* [Page excerpt]:
######
Dear Asking For a Friend,
My sister-in-law moved in with us last spring. She’s a lovely person and easy to get along with, but she’s always been a little high maintenance when it comes to personal hygiene and appearance. She barely leaves the house, but yet, she showers multiple times a day. She says that multiple daily hot and cold showers throughout the day are good for the mind and body. Wondering if I should be worried about her.
Signed, Excessive Self-Care
Dear Excessive Self-Care,
When it comes to showers, there is no universal rule on how often you should be doing it. Personal hygiene is a broad concept that means different things to different people.
Most would agree that hitting the shower can help us feel awake first thing in the morning or unwind at the end of a long day. It can also help get rid of dirt, bacteria and body odour, especially after a workout or a strenuous activity. And while there are numerous health benefits to getting clean, it appears that the experts can’t seem to agree on whether you should or shouldn’t soak yourself in some spray every day.
######
* [Information shown]:
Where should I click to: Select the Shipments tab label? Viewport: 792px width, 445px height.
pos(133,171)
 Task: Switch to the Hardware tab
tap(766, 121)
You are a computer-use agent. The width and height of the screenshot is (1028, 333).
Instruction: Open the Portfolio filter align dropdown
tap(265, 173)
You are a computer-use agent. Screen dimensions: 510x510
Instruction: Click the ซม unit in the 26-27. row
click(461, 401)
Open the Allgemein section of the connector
######
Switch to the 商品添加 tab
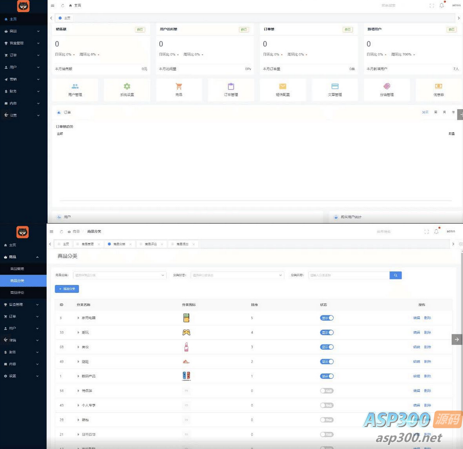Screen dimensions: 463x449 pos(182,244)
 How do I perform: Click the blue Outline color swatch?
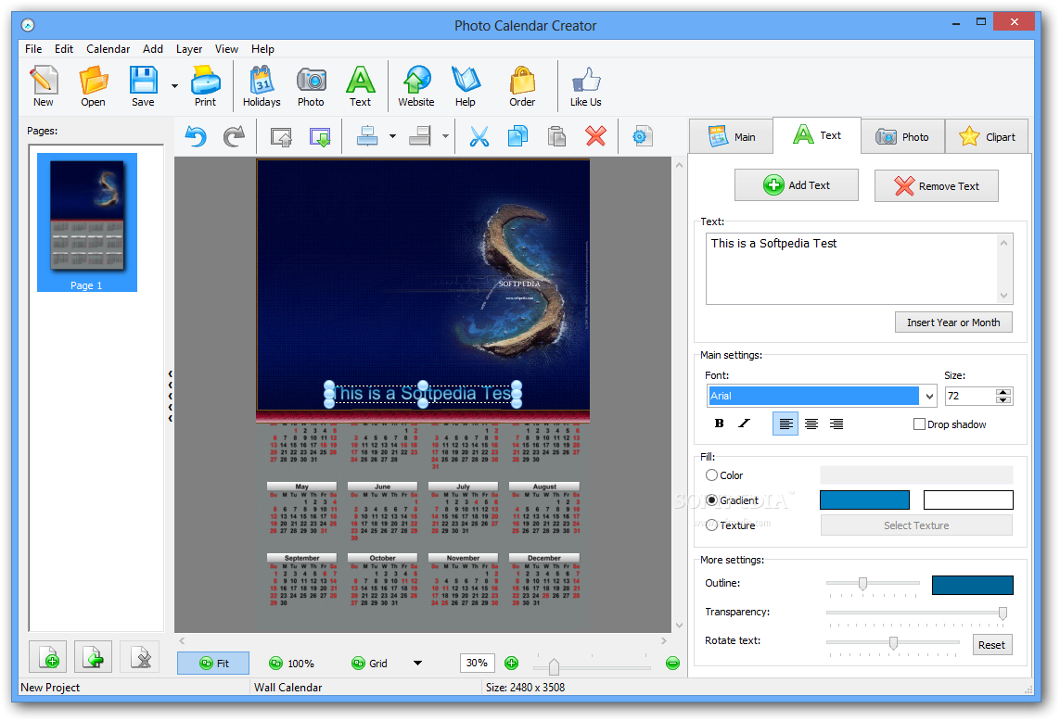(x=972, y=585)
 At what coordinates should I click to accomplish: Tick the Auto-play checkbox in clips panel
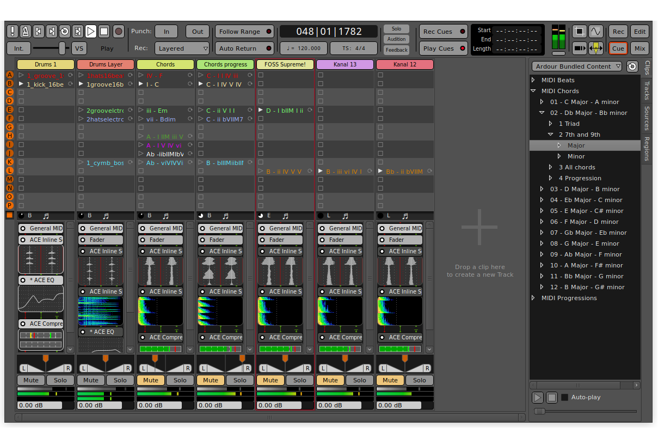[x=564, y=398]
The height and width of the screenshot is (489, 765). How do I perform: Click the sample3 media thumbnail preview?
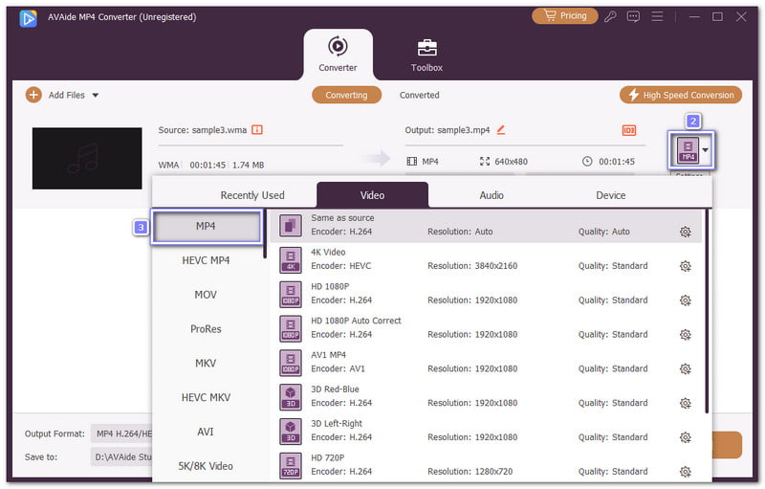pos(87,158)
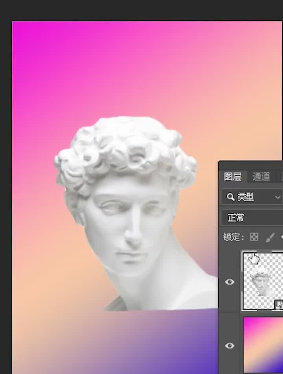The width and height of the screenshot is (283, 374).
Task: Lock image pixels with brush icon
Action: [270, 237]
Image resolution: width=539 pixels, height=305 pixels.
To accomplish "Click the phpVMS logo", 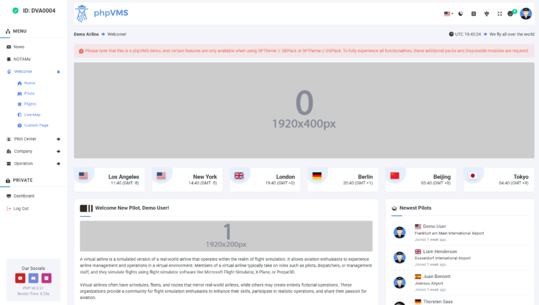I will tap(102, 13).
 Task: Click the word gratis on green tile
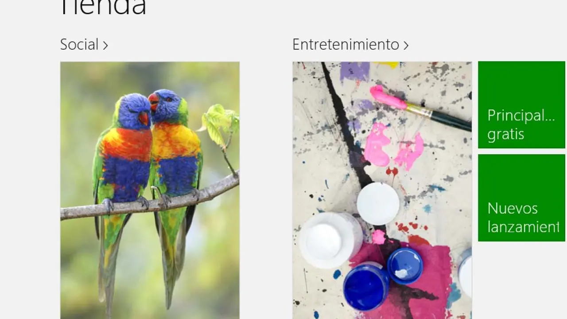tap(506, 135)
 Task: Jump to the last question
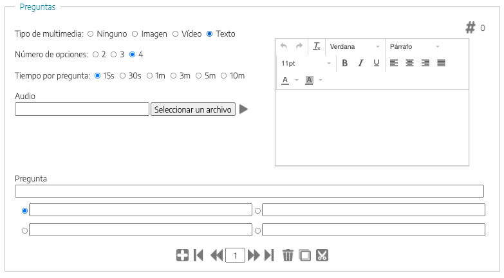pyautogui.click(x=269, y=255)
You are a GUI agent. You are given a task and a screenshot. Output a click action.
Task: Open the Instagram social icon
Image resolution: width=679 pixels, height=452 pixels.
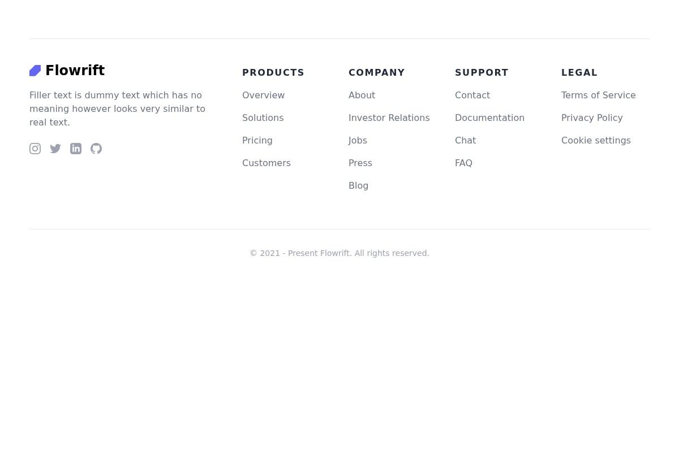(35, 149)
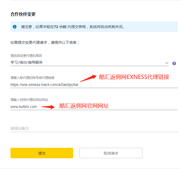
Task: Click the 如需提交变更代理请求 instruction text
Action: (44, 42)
######
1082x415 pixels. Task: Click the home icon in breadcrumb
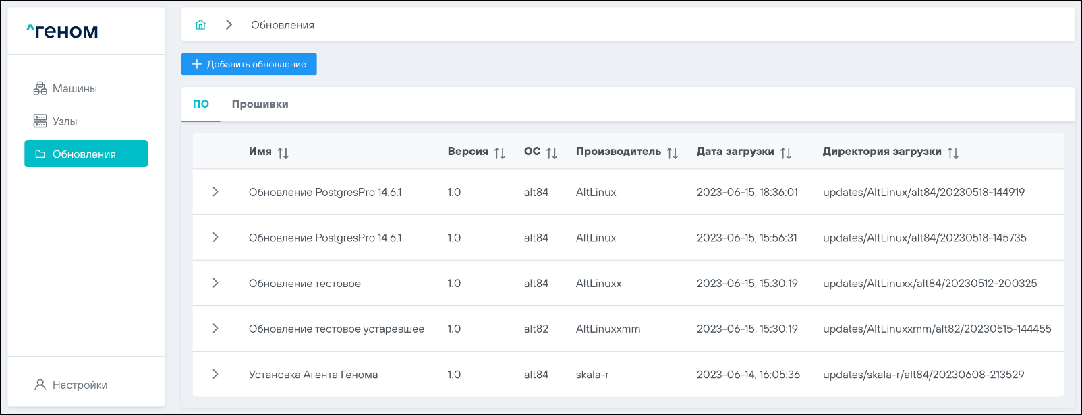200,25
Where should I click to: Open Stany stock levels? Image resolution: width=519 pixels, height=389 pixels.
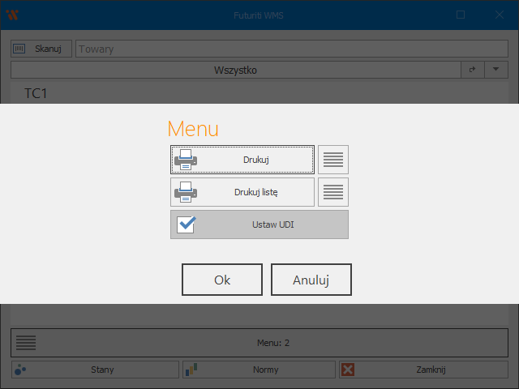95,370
######
Decide whether each statement below agrees with the showering advice column above, and answer yes or no, quoting the words of the column that settle it.
1. The sister-in-law moved in last spring.
2. The reply says there is a universal rule on how often to shower.
3. The sister-in-law leaves the house often.

* [Task solution]:
1. Yes: "My sister-in-law moved in with us last spring."
2. No: "there is no universal rule on how often you should be doing it."
3. No: "She barely leaves the house"